Mar 02, 2009
There was this old Native American guy named Ned, and he lived all alone on a tiny island in Long Island Sound because he liked it that way. Ned is long gone, but the island is forever named for him.
I don’t know if he liked oysters or not, but the waters off his island were thick with ’em. This is the fabled home of Bluepoints, and that’s what you get in a Ned’s Island oyster–a picture-perfect Bluepoint. Bluepoints have a checkered past. They were originally from the Great South Bay on the southern coast of Long Island, but after those were wiped out in the 1800s Bluepoint production switched to Long Island Sound, which had the last great wild sets in the area, and that’s where it really took off. Bluepoints became the most popular oysters in the country. But because the name is not trademarked, soon other regions (Delaware Bay, Chesapeake Bay, the Gulf of Mexico) began selling their oysters as Bluepoints, and still do. It’s done a terrible disservice to the name, because a Bluepoint from Long Island Sound had wonderfully firm, briny flesh, while many of the ersatz bluepoints tasted like something the plumber freed from the U-curve under your sink. I still hit these fakes in restaurants all the time.
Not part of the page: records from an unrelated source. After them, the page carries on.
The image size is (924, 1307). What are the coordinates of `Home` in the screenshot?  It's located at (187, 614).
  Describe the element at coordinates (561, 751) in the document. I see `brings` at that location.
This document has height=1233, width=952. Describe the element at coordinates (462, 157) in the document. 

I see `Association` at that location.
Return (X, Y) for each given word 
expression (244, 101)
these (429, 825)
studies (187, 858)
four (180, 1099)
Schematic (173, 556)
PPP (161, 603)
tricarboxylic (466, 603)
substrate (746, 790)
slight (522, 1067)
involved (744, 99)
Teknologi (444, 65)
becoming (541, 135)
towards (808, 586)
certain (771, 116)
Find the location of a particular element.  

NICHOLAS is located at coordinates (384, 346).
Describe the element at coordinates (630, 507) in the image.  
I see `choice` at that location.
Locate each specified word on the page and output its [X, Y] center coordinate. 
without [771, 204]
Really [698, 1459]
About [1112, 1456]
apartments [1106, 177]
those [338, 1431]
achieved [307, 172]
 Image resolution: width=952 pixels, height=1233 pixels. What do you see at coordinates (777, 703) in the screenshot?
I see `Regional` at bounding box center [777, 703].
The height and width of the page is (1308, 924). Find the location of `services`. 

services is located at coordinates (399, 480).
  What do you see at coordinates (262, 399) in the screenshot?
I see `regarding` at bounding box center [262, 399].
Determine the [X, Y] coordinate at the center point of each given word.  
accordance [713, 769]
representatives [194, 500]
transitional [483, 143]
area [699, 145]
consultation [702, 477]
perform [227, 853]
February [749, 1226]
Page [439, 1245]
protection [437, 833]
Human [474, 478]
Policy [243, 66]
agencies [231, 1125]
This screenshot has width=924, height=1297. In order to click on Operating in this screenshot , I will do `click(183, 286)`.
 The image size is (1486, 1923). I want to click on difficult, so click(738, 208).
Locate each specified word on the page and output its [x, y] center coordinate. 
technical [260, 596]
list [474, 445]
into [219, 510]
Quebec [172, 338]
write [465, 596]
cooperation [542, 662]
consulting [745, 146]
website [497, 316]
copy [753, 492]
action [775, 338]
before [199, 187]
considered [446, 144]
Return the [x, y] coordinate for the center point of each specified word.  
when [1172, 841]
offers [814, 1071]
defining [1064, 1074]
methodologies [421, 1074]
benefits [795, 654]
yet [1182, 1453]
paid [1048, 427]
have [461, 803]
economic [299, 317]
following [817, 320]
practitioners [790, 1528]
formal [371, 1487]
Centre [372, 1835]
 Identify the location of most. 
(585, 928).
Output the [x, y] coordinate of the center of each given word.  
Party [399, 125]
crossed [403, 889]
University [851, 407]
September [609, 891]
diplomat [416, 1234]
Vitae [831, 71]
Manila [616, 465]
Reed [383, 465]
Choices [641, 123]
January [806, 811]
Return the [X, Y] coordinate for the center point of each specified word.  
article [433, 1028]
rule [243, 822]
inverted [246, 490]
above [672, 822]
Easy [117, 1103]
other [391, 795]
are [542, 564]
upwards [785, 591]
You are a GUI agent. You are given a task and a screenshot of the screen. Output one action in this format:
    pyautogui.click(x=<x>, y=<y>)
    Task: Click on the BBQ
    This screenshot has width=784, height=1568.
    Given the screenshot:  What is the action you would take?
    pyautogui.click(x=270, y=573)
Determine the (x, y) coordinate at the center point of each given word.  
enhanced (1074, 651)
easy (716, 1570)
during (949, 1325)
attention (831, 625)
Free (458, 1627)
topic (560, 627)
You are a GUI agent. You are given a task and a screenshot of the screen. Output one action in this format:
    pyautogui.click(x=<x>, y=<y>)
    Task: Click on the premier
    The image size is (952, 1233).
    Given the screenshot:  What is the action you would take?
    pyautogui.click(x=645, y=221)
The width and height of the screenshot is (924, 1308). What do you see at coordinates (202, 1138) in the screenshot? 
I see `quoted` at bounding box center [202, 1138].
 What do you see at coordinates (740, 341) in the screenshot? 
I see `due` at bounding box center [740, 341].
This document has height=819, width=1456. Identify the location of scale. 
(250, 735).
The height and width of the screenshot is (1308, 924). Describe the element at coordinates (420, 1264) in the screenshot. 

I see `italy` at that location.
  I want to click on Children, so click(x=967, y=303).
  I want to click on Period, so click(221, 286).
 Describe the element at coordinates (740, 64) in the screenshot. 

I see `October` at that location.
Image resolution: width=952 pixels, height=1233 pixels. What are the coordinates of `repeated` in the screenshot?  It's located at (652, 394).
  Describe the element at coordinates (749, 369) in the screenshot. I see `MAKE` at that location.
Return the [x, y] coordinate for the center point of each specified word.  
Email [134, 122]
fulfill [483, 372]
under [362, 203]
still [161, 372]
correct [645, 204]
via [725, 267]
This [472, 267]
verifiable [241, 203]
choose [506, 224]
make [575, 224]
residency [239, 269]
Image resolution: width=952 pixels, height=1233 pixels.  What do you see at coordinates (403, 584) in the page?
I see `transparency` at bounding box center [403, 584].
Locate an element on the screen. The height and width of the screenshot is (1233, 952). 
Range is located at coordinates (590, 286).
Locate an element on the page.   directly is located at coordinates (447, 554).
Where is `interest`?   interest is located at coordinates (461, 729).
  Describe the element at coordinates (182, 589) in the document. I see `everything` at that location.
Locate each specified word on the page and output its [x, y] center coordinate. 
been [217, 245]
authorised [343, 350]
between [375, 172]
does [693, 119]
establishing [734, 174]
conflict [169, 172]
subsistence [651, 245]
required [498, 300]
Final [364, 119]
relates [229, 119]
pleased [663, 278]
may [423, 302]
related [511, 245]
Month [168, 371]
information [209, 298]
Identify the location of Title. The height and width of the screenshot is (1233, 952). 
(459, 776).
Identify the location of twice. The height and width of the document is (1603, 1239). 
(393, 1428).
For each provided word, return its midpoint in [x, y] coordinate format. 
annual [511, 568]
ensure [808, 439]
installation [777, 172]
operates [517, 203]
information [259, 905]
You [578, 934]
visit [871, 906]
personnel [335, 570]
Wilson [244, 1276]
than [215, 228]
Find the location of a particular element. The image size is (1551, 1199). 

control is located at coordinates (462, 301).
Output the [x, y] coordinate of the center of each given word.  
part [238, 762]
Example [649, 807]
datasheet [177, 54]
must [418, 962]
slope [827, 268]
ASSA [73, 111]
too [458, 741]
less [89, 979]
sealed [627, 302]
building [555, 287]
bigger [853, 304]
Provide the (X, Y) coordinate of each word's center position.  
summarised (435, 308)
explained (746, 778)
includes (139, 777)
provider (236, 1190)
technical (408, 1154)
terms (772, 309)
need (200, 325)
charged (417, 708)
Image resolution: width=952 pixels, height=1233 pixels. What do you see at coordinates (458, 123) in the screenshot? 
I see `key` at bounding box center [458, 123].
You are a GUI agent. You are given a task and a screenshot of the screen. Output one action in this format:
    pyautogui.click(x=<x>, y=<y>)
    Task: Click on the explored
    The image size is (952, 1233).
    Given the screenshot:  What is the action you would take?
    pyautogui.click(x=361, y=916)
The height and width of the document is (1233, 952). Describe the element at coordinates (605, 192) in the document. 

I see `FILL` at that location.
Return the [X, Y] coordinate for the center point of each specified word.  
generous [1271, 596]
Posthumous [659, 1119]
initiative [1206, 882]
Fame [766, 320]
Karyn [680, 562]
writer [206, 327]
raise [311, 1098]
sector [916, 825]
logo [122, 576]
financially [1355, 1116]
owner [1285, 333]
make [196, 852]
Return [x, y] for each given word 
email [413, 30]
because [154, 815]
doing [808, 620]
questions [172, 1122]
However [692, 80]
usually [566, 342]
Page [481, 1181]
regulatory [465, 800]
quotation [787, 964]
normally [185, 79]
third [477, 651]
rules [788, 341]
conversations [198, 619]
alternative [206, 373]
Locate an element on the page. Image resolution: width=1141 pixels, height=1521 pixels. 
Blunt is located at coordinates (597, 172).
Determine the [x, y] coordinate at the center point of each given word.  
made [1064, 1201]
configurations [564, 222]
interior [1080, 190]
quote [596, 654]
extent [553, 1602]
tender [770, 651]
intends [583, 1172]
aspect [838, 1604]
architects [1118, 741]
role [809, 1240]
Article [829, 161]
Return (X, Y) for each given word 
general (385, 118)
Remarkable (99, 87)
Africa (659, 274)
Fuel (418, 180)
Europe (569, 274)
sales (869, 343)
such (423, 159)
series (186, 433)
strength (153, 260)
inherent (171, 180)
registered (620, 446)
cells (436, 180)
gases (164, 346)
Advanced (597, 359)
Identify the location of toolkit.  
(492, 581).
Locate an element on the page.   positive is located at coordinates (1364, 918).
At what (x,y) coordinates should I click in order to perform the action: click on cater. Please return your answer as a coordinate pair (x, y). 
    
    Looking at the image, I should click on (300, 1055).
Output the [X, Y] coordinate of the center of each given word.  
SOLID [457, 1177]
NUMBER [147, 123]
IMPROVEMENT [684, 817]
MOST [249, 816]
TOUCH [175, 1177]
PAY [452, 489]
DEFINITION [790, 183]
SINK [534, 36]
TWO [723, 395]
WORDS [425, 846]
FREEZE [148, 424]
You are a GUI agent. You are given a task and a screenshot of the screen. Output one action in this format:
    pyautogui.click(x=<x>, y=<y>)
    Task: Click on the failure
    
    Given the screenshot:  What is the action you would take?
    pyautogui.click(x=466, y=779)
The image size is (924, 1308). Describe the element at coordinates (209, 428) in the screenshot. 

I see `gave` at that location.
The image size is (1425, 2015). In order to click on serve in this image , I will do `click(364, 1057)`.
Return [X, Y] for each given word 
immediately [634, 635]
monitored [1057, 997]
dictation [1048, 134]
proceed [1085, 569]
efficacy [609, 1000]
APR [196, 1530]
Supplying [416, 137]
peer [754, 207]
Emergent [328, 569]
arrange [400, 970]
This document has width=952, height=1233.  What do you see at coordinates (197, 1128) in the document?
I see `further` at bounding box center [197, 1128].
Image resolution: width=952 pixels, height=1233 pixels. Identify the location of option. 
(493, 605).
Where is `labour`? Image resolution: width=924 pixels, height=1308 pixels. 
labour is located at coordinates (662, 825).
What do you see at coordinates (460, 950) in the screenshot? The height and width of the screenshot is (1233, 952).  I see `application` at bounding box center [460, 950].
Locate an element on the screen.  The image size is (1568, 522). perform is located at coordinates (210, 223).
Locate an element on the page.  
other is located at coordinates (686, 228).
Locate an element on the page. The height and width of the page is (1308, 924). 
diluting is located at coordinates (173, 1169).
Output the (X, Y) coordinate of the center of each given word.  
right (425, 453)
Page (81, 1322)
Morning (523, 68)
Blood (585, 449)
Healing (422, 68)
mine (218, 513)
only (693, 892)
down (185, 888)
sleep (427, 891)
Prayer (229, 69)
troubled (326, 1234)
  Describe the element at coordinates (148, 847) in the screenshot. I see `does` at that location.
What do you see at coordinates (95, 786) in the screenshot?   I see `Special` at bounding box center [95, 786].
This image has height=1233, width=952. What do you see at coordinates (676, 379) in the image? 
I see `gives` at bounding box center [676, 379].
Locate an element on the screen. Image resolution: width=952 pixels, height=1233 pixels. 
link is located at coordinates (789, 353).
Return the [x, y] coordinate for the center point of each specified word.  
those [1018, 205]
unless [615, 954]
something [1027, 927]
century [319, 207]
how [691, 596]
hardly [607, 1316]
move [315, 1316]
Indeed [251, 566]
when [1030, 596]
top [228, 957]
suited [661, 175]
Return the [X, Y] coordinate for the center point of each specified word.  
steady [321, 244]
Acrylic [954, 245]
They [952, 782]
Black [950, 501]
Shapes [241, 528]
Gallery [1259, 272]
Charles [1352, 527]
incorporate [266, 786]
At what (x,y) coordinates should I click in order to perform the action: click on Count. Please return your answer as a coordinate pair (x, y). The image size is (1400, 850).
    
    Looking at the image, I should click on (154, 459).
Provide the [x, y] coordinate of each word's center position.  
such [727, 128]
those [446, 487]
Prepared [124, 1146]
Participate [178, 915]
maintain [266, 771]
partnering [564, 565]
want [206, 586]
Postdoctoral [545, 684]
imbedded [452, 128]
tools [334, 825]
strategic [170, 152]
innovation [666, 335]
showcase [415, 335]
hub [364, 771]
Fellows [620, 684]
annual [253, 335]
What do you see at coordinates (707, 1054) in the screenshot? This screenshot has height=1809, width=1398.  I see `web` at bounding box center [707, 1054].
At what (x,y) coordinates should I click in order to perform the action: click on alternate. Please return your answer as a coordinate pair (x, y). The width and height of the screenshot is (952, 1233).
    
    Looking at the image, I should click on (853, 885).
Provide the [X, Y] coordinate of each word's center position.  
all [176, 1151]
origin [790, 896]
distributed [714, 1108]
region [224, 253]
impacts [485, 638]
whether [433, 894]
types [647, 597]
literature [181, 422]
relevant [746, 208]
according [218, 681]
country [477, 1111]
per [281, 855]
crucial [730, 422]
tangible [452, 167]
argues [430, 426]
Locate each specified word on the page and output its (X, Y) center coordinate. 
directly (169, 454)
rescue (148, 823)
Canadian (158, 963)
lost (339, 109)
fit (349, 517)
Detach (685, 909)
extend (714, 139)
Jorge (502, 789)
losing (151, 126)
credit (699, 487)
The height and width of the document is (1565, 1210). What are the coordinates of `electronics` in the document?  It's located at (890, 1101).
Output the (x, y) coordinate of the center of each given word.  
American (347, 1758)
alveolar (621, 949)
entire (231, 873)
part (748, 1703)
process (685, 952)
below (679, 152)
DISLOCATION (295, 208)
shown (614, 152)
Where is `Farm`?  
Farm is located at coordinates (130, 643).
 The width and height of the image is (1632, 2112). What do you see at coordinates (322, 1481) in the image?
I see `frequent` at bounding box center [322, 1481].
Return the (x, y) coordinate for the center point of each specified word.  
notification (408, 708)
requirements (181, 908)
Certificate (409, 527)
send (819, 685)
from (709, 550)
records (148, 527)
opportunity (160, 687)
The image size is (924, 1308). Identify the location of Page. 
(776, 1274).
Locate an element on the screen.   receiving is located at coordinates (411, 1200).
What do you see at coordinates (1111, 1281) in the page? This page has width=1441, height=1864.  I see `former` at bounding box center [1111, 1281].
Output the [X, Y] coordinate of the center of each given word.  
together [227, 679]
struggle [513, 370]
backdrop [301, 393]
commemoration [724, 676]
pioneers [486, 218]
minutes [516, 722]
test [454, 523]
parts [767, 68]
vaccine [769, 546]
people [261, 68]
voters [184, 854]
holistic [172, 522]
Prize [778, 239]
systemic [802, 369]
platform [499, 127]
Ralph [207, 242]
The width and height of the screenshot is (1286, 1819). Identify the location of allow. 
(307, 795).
Ned’s Islands are the real deal, with a lively 27-ppt salt taste. They are harvested by Hillard Bloom Shellfish of Norwalk, Connecticut, the family-owned company that singlehandedly saved Long Island oystering and is synonymous with Bluepoints (the good ones). They are started in a hatchery (using local broodstock), then planted on the oyster beds for two years, where they develop the strong shells and full flavor of bottom-grown oysters. Any oysters that don’t meet the Ned’s Island specs are culled, meaning you get a deep-cupped, 3-4-inch oyster every time. If, like me, you’ve been burned by bluepoints and want to understand what all the fuss was about, have a box of Ned’s Islands shipped to your door.